• [Exercise requirements] Copy out everything from "You are a computer-use agent. 1950x1097" down to "Action: click(x=387, y=305)", changing "Tooltip box" to "Tooltip panel" and keeping all other text the same.

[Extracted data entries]
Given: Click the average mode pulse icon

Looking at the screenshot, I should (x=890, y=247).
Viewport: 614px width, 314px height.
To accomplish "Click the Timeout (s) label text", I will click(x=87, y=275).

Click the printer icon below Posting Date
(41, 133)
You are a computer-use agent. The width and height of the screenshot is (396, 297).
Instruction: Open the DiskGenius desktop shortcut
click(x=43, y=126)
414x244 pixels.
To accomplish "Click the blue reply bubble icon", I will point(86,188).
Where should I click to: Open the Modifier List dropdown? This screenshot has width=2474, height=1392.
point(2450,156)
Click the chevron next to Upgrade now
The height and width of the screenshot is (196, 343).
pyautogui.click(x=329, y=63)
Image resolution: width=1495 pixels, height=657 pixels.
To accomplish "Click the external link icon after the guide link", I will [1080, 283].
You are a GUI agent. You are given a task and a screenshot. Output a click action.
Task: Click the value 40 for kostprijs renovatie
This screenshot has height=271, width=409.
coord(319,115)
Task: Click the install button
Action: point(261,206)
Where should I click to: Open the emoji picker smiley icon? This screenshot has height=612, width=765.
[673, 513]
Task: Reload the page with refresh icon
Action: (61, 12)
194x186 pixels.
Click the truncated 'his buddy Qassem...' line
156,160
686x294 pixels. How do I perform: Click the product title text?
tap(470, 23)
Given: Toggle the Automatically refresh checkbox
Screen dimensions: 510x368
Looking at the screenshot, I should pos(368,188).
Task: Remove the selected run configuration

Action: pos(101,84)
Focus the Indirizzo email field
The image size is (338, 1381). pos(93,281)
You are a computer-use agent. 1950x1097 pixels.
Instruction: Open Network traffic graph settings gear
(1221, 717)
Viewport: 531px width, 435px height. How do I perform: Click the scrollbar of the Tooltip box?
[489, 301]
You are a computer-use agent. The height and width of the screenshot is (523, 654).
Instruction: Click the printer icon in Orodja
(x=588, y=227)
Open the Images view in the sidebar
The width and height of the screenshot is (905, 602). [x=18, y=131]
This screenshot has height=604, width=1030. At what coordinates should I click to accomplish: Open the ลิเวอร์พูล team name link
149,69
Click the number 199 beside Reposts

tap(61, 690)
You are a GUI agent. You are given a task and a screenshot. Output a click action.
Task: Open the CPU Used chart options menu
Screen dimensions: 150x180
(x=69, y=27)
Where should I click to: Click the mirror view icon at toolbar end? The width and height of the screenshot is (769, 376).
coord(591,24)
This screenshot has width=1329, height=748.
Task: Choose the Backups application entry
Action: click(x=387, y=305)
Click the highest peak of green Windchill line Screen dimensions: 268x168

• [Task result]
You are a computer-use agent. 1950x1097 pixels.
Instruction: Open Network traffic graph settings gear
(1221, 717)
Viewport: 531px width, 435px height. How do I perform: Click the scrollbar of the Tooltip panel?
[489, 301]
You are a computer-use agent. The height and width of the screenshot is (523, 654).
Instruction: Click the printer icon in Orodja
(x=588, y=227)
Open the Images view in the sidebar
The width and height of the screenshot is (905, 602). [x=18, y=131]
This screenshot has height=604, width=1030. At what coordinates should I click to accomplish: Open the ลิเวอร์พูล team name link
149,69
Click the number 199 beside Reposts

tap(61, 690)
You are a GUI agent. You are given a task and a screenshot. Output a click action.
Task: Open the CPU Used chart options menu
Screen dimensions: 150x180
(x=69, y=27)
Where should I click to: Click the mirror view icon at toolbar end? The width and height of the screenshot is (769, 376).
coord(591,24)
This screenshot has width=1329, height=748.
Task: Choose the Backups application entry
Action: click(x=387, y=305)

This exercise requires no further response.